**Task to carry out:** Collect all lines containing the word "Means" from the data.
**** Data supplied ****
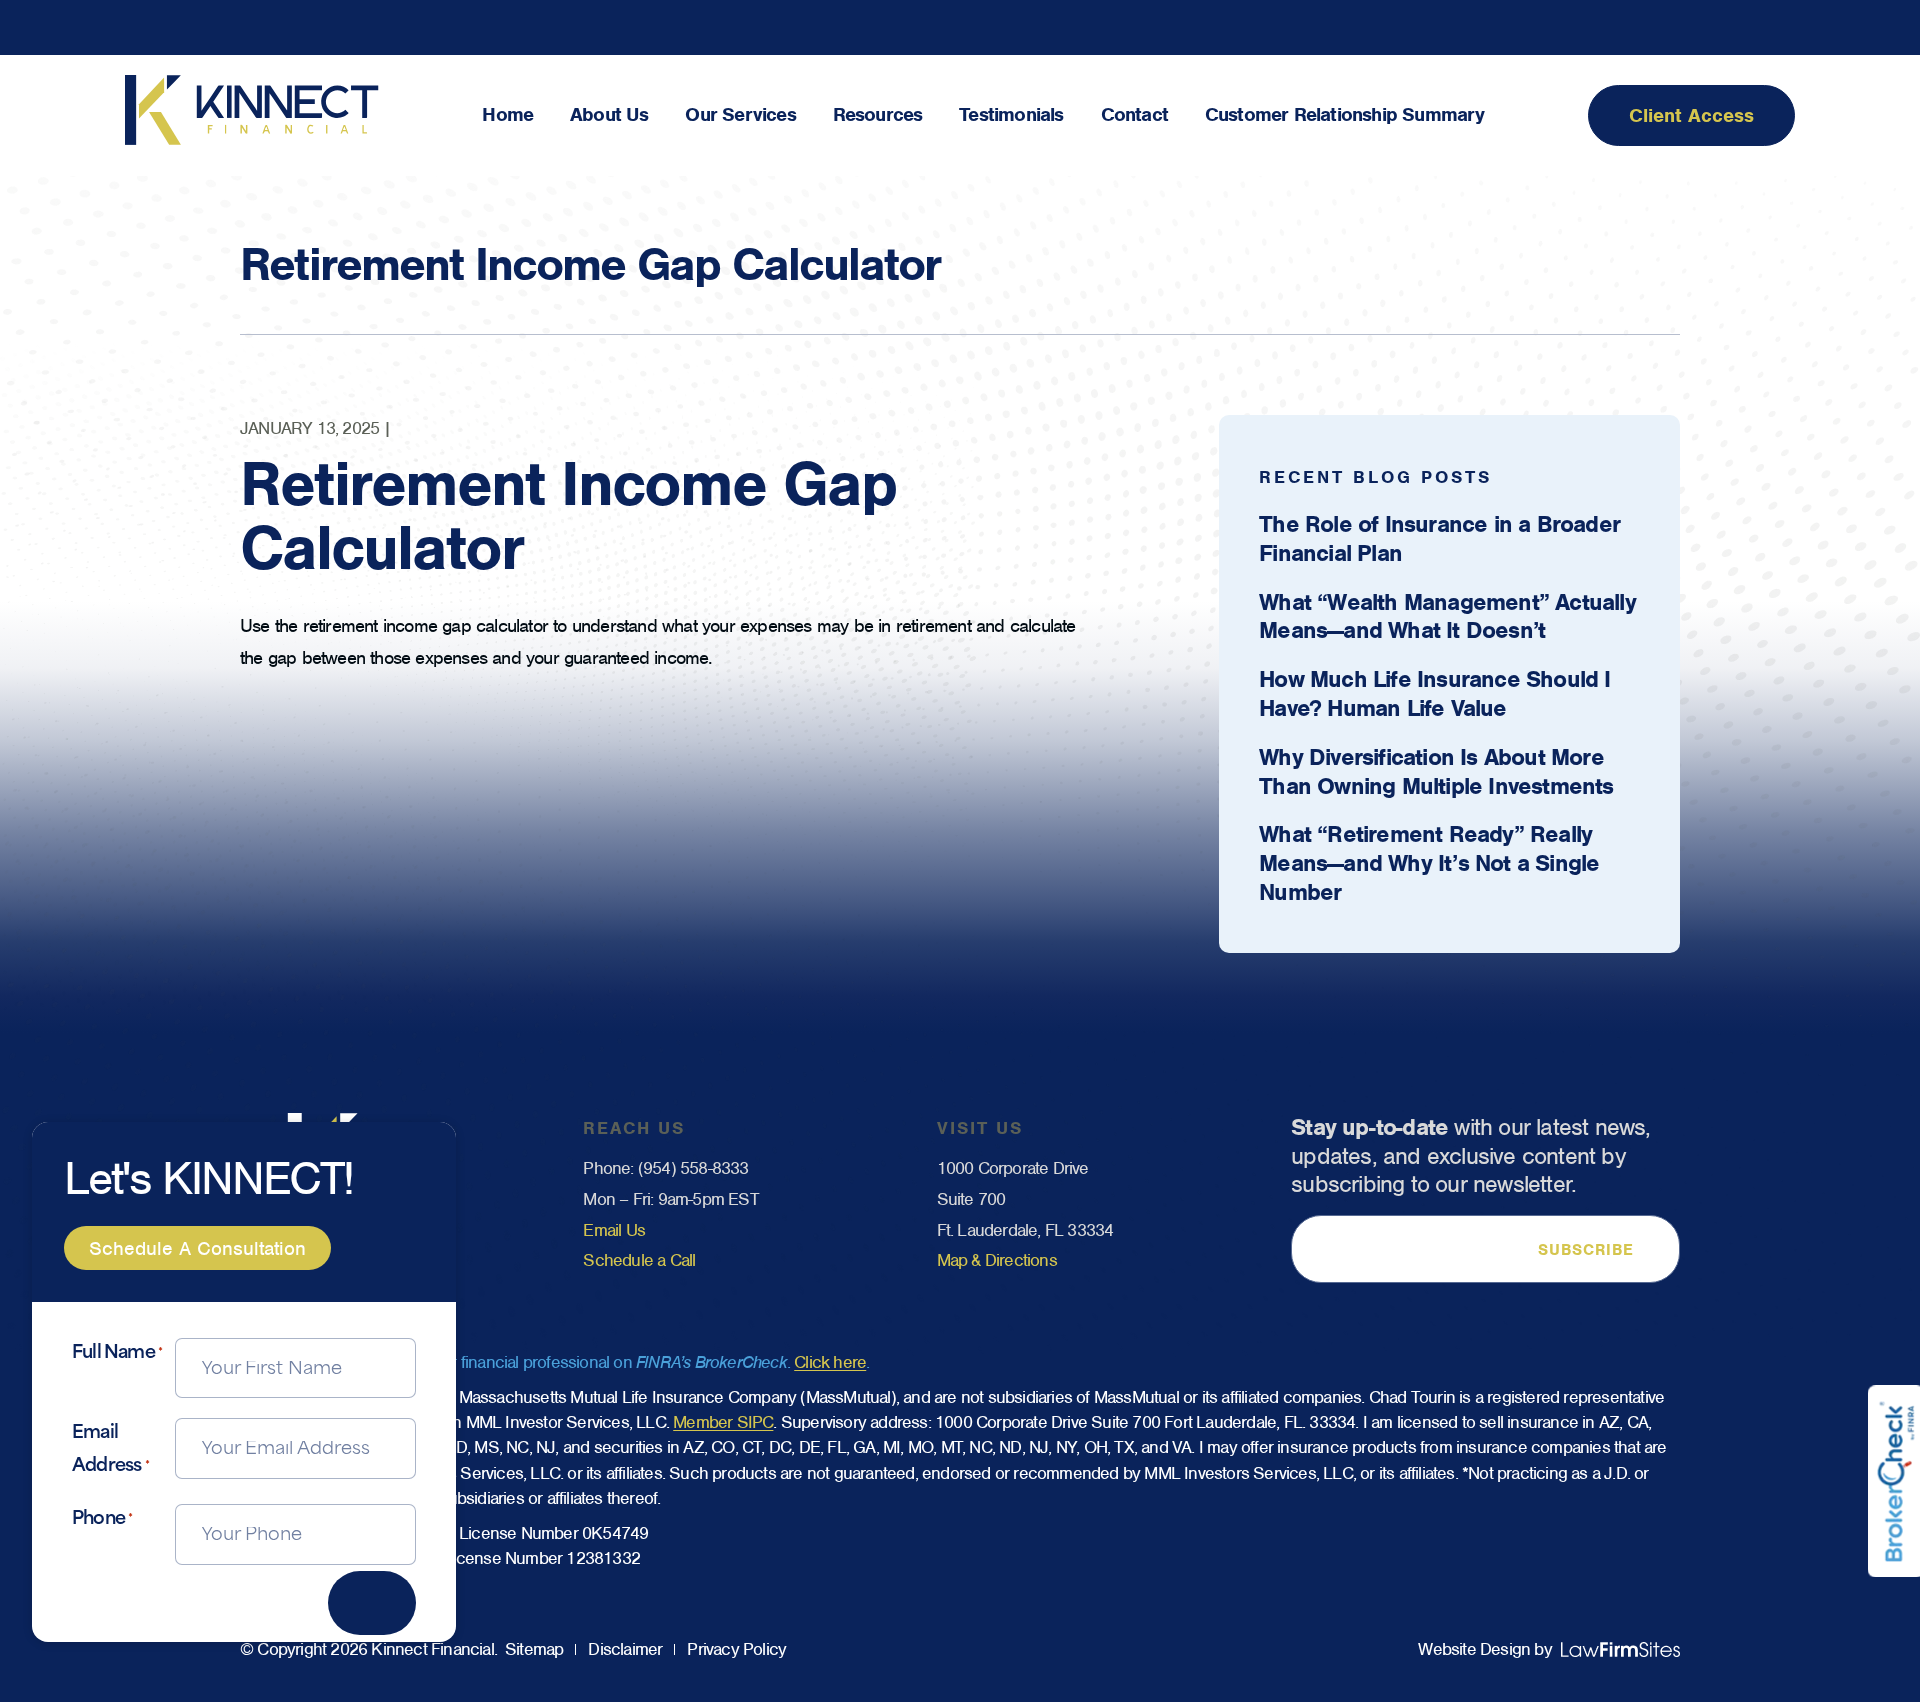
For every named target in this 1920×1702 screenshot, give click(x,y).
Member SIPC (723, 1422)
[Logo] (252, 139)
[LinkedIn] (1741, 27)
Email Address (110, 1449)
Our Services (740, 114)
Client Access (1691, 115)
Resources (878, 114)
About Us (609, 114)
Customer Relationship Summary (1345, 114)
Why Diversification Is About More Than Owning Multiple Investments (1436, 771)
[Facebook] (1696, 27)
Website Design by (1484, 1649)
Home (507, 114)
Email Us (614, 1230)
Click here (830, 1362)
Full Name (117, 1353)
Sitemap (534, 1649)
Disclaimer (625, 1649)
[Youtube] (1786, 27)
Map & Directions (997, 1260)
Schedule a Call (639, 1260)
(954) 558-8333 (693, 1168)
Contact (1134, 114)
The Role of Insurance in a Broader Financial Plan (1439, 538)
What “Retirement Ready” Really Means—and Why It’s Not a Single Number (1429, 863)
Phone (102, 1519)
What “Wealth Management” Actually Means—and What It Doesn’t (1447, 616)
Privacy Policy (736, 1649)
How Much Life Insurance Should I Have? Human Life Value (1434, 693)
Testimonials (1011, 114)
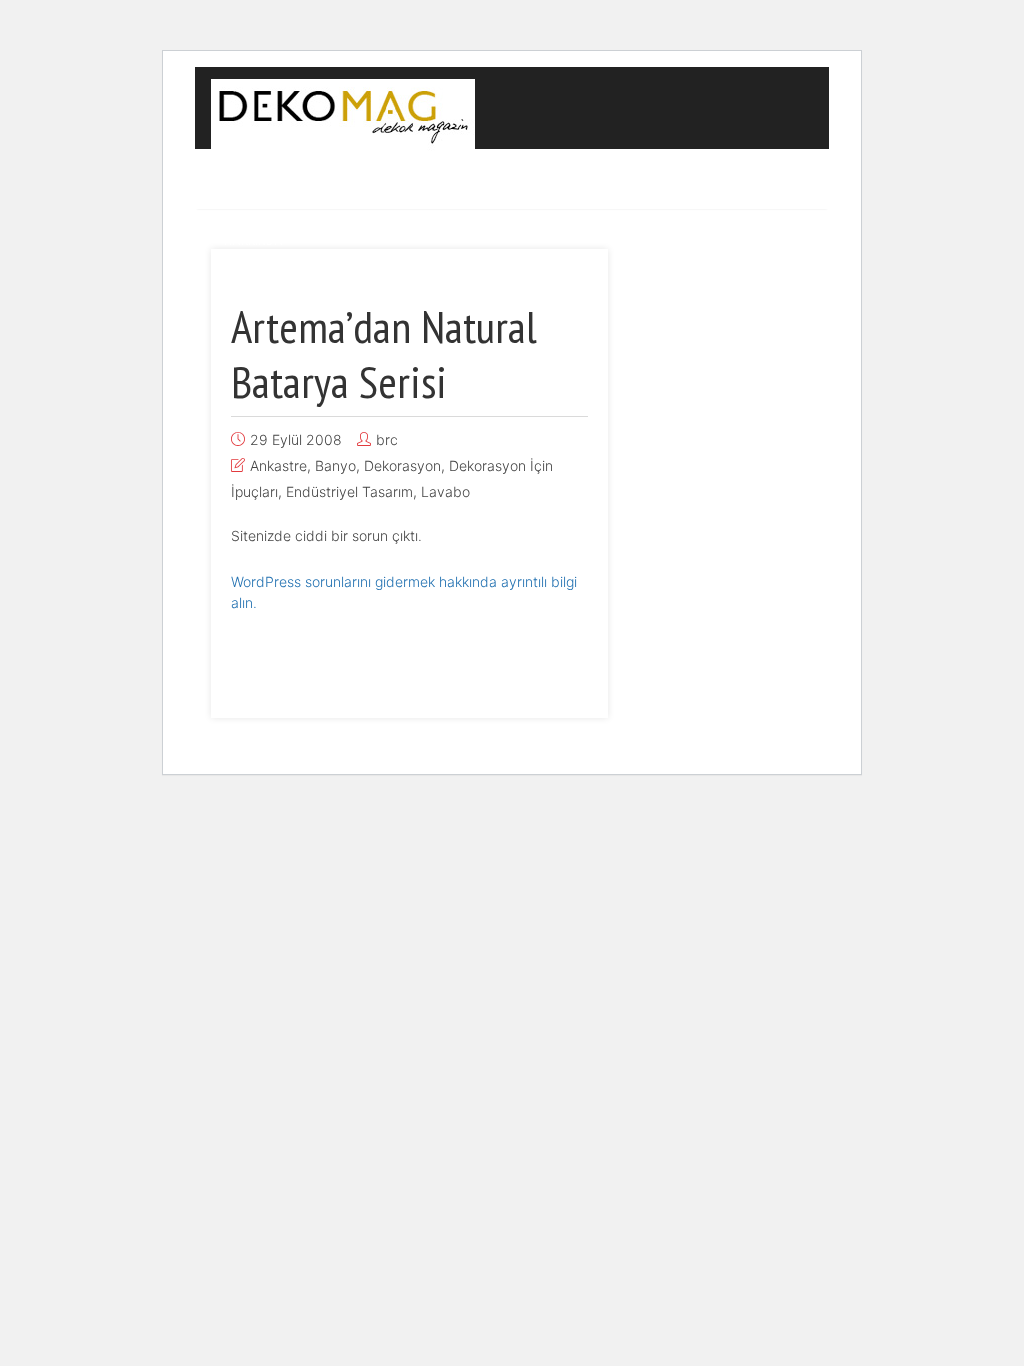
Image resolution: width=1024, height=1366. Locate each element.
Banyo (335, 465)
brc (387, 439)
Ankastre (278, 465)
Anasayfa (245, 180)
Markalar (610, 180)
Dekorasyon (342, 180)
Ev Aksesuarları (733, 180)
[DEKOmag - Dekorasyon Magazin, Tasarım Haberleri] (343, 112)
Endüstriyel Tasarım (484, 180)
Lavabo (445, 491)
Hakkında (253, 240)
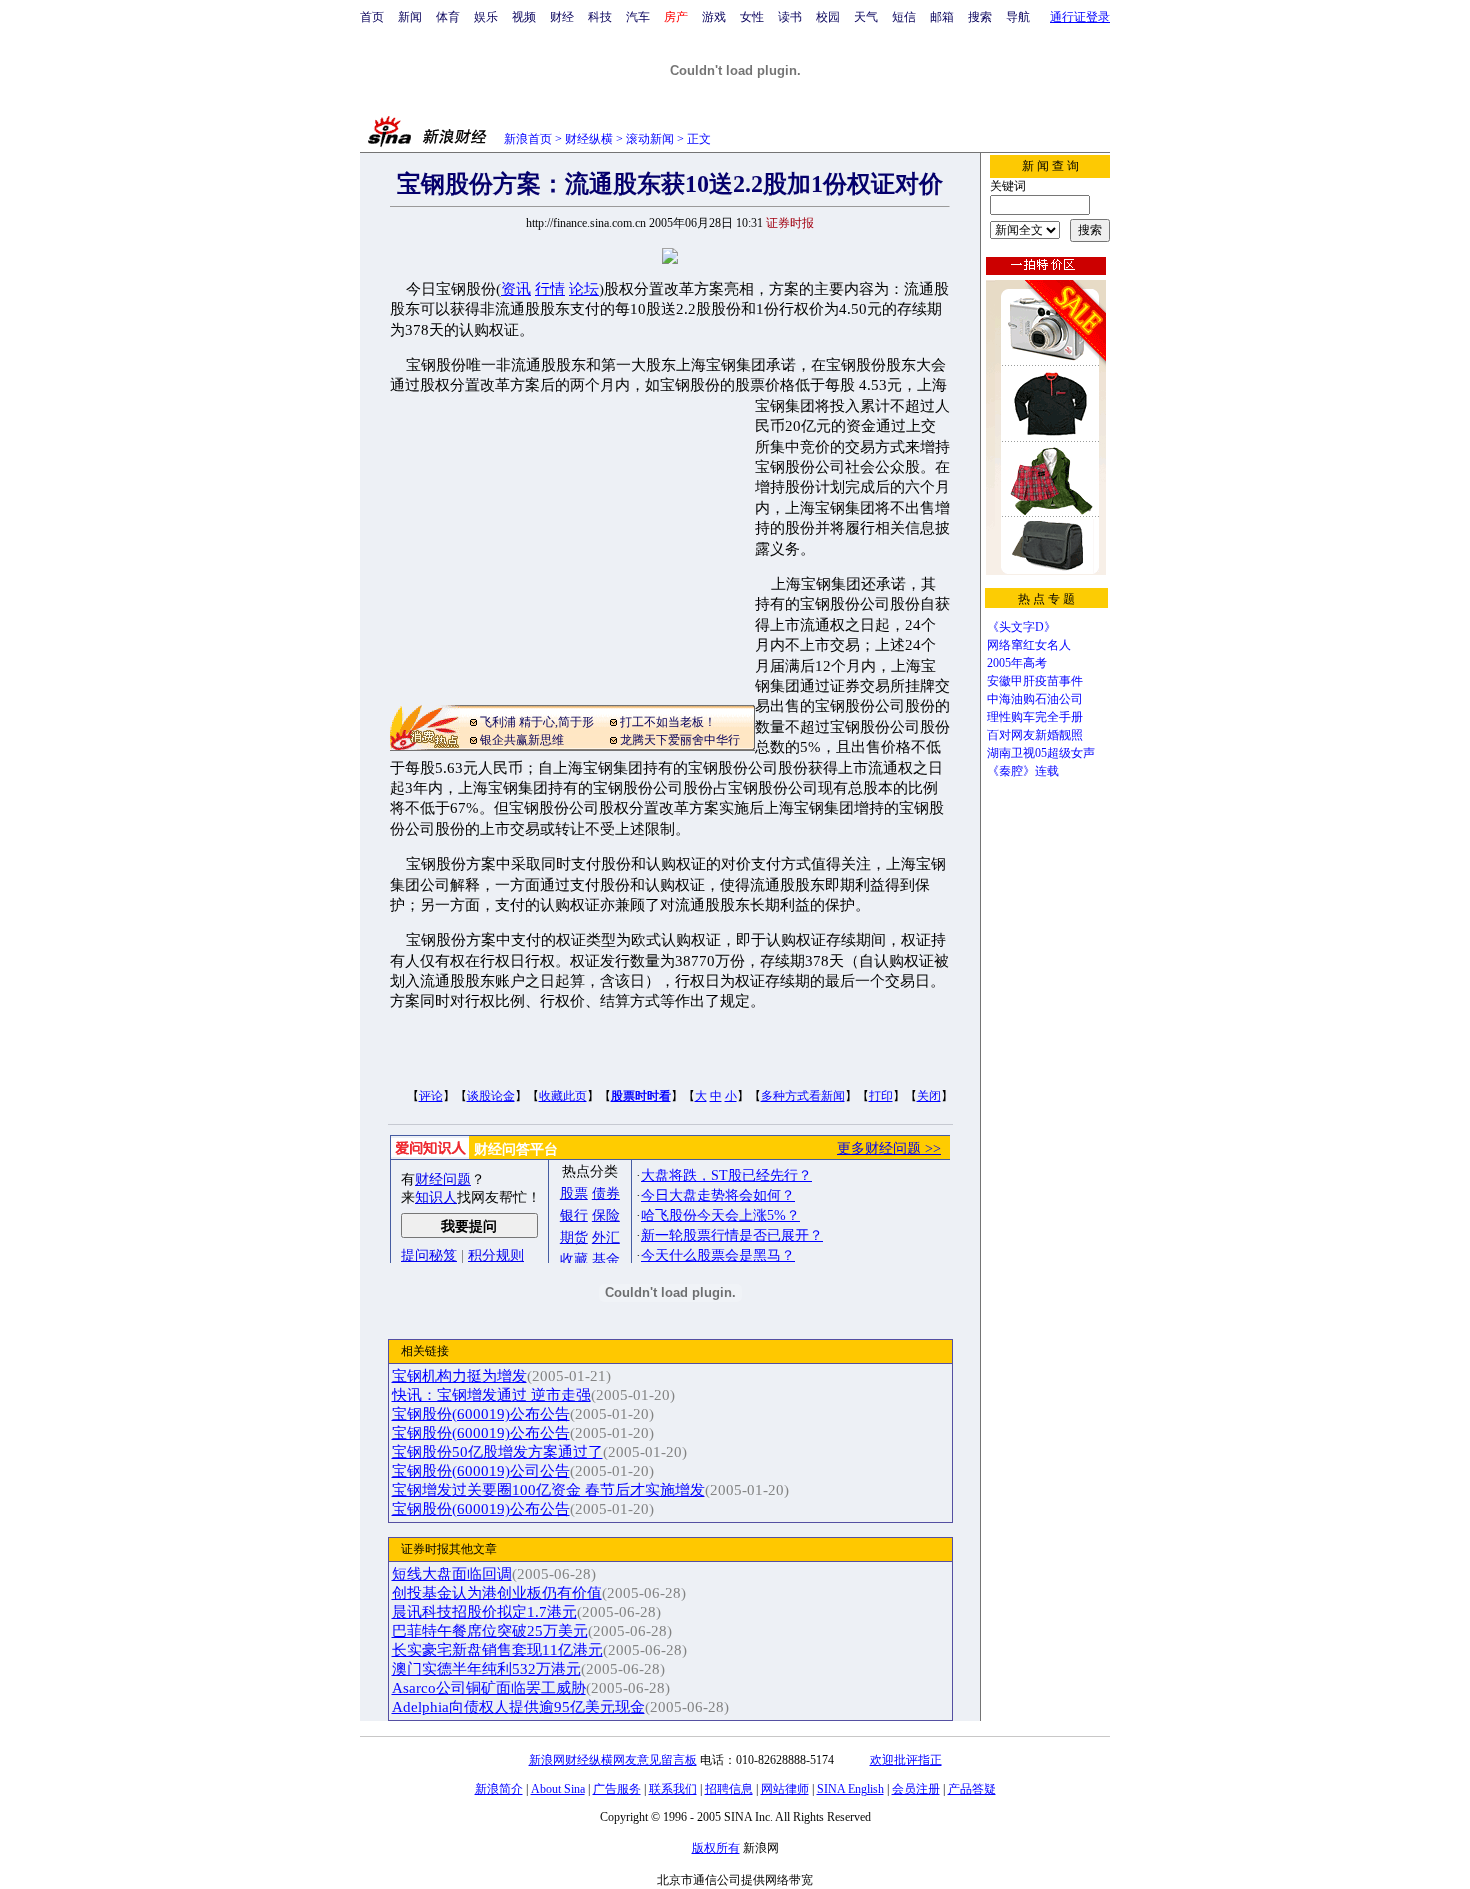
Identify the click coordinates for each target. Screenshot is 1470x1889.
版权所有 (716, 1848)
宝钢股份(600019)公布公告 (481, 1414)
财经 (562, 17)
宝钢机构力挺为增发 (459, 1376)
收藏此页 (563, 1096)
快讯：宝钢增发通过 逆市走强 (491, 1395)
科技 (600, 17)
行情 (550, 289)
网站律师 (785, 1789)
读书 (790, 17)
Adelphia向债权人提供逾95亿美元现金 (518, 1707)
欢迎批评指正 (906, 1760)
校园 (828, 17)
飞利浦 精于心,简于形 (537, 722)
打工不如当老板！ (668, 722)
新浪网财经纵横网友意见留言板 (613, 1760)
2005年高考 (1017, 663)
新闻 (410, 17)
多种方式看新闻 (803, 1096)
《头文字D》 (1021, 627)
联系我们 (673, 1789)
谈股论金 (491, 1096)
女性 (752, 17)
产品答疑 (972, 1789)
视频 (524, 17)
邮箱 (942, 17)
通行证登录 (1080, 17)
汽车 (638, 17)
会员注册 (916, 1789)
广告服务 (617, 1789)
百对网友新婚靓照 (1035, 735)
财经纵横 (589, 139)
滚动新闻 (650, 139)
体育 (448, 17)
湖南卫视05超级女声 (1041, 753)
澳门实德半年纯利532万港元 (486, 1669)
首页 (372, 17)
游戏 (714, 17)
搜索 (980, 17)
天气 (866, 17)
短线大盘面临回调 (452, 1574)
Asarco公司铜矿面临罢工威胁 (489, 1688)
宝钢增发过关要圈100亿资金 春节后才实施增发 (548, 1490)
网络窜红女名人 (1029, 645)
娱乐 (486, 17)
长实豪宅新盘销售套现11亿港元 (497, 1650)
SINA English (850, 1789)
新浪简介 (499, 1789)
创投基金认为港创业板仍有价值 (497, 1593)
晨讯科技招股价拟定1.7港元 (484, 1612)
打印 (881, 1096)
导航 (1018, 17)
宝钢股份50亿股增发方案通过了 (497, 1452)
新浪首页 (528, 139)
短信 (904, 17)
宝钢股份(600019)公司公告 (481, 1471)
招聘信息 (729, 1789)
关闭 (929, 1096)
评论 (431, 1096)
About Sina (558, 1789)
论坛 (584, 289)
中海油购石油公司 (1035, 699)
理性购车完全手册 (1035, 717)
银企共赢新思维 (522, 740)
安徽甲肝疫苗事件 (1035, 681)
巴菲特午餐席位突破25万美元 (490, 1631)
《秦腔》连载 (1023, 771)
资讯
****
**Answer section:**
What “Retirement Ready” Really Means—and Why It’s Not a Single Number (1429, 863)
What “Wealth Management” Actually Means—and What It Doesn’t (1447, 616)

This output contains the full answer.